Johnathon Sullinger
Johnathon Sullinger

Reputation: 7414

Changing Enumerated items aren't changed in original IEnumerable

I noticed an issue with enumerating over a collection that was a result of a .Select<T>() I can enumerate over it, and modify each item in the collection. When I look at the collection after the enumeration is completed each item is left un-modified.

public class FooModel
{
    public Guid? Id { get; set; }
}

[TestClass]
public class UnitTest1
{
    [TestMethod]
    public void TestMethod1()
    {
        IEnumerable<FooModel> foos = Enumerable.Range(0, 100)
            .Select(m => new FooModel());

        foreach(FooModel f in foos)
        {
            f.Id = Guid.NewGuid();
        }

        Assert.IsTrue(foos.All(foo => foo.Id.HasValue));
    }
}

If I append .ToList() or .ToArray() to execute the enumerable, then it modifies the items within the collection.

I understand that the IEnumerable isn't executed after the .Select<T>, but when the foreach runs it creates an enumerator and executes the IEnumerable on the foo local field. Why isn't it referencing the same object that the Select<T> creates?

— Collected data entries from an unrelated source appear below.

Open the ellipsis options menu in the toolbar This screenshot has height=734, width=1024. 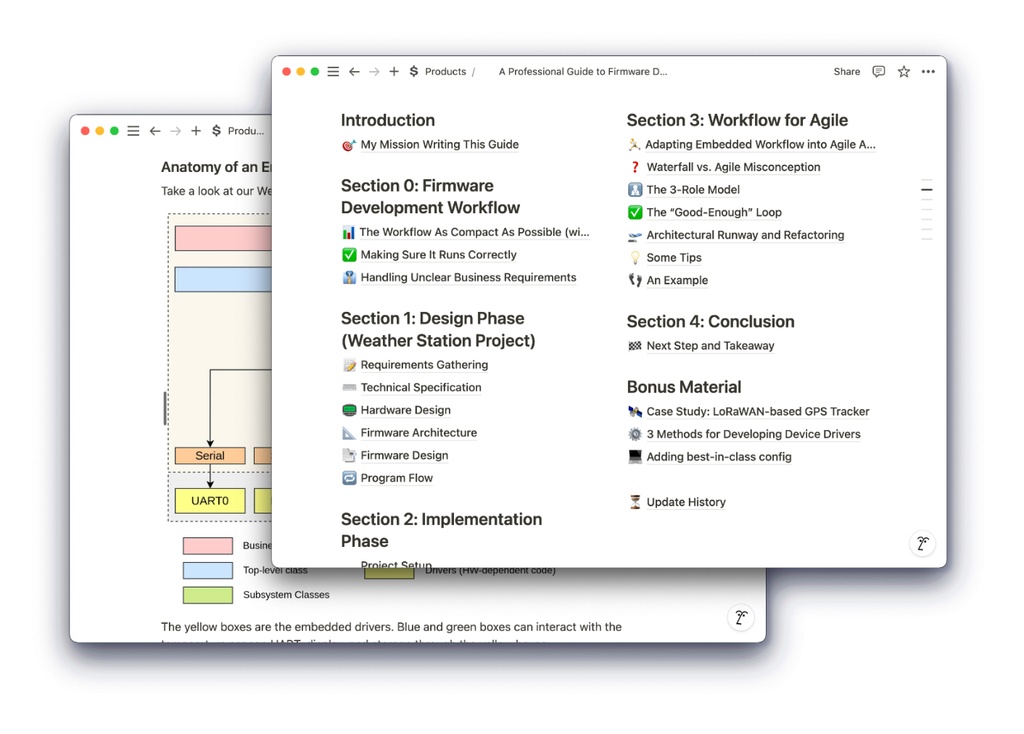[x=927, y=71]
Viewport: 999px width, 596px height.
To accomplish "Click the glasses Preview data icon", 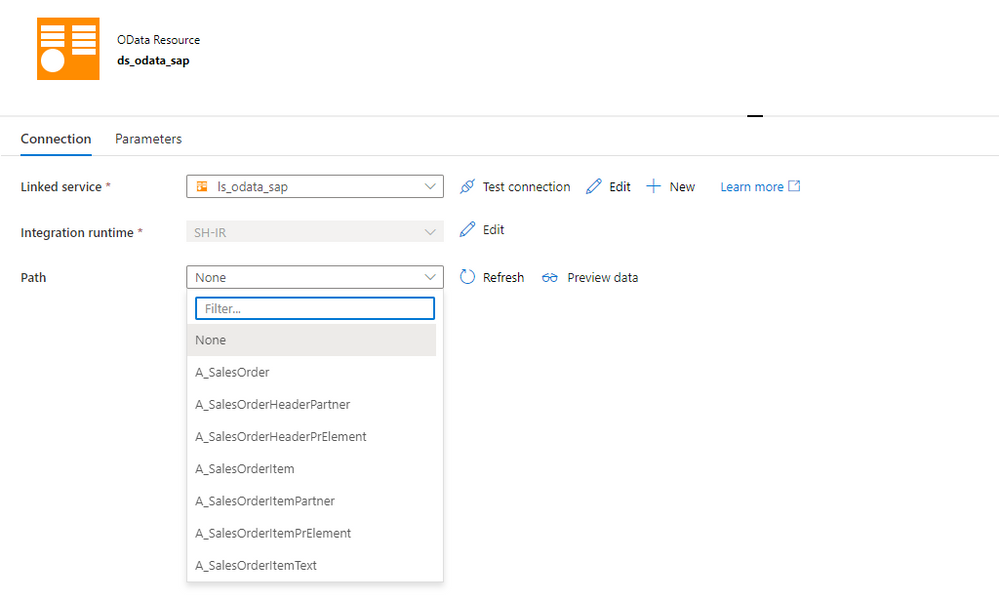I will point(550,278).
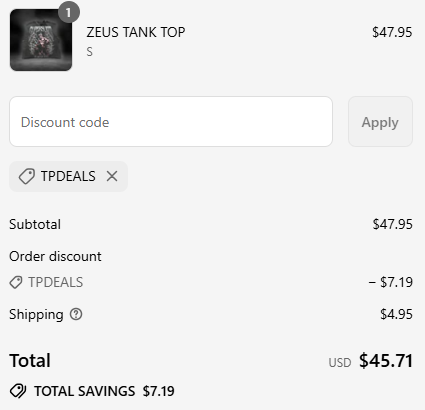425x410 pixels.
Task: Click the Subtotal amount $47.95
Action: pos(392,224)
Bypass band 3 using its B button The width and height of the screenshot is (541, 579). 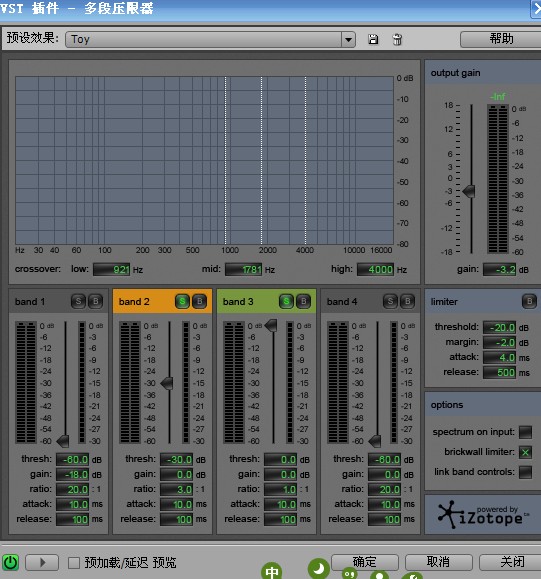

I've seen questions on when to use IEnumerable over List but I understand the difference between the two. Describing vs implementing more or less. My question is more in regards to why the foreach over a local field, executes the IEnumerable and doesn't operate on the same objects referenced in the local variable.

Upvotes: 1

Views: 56

Answers (1)

D Stanley
D Stanley

Reputation: 152644

Why isn't it referencing the same object that the Select creates?

Because foo is using Enumerable.Range which enumerates on-the-fly. There is no underlying data store that you are iterating over.

When you call foreach you are executing the underlying query, which creates 100 FooModel objects on the fly, which you modify.

When you call .All, you execute the query again, which creates another 100 Foo objects on the fly that have not been modified.

When you hydrate the results via ToList or ToArray, you are then looping over a concrete collection, and your changes to the underlying objects will persist.